— What the exercise asks —
Repeat every line from the line containing "Given: Switch to the Contact Details tab" to the end of the data, exactly. Leave the pictures out.
■ ■ ■ ■
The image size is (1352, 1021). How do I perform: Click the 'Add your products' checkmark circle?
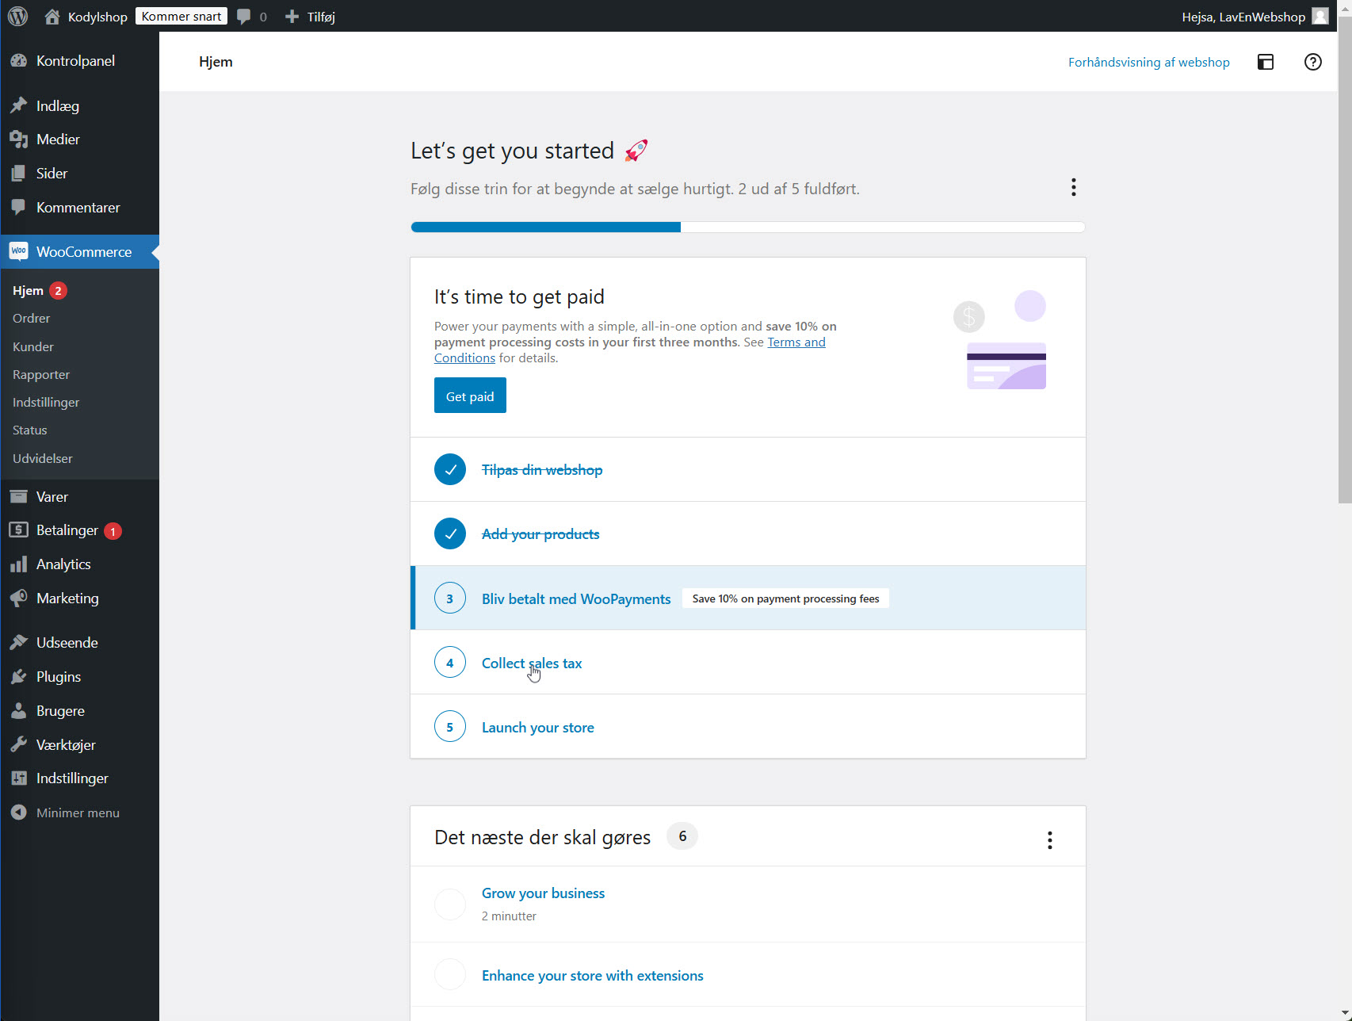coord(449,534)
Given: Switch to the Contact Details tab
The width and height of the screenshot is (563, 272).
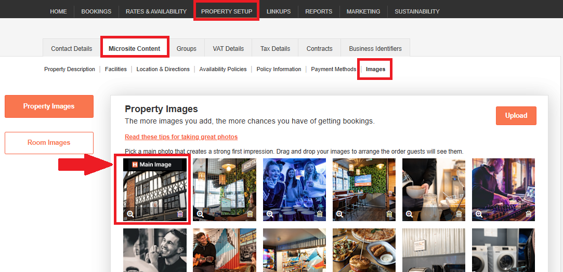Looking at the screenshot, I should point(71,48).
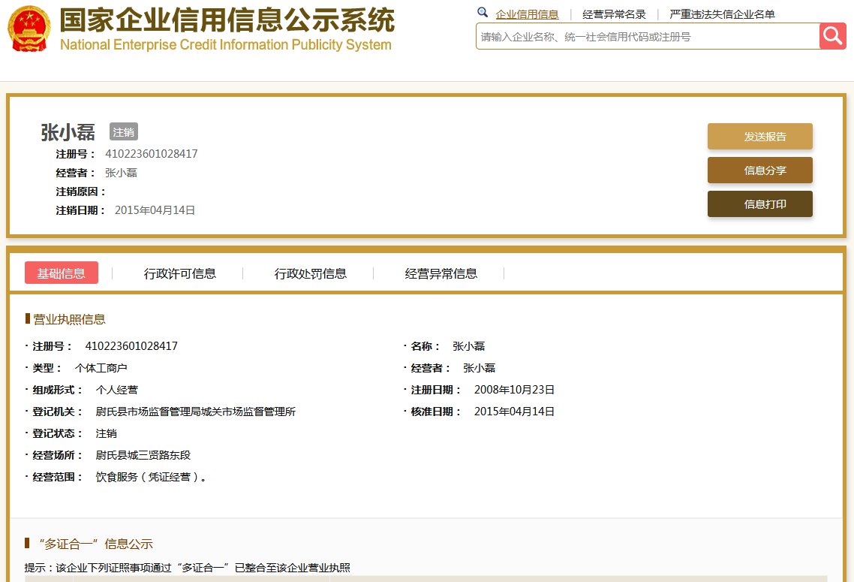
■ ■ ■ ■
— Answer to the exercise —
Given: Switch to the Contact Details tab
The width and height of the screenshot is (563, 272).
Looking at the screenshot, I should point(71,48).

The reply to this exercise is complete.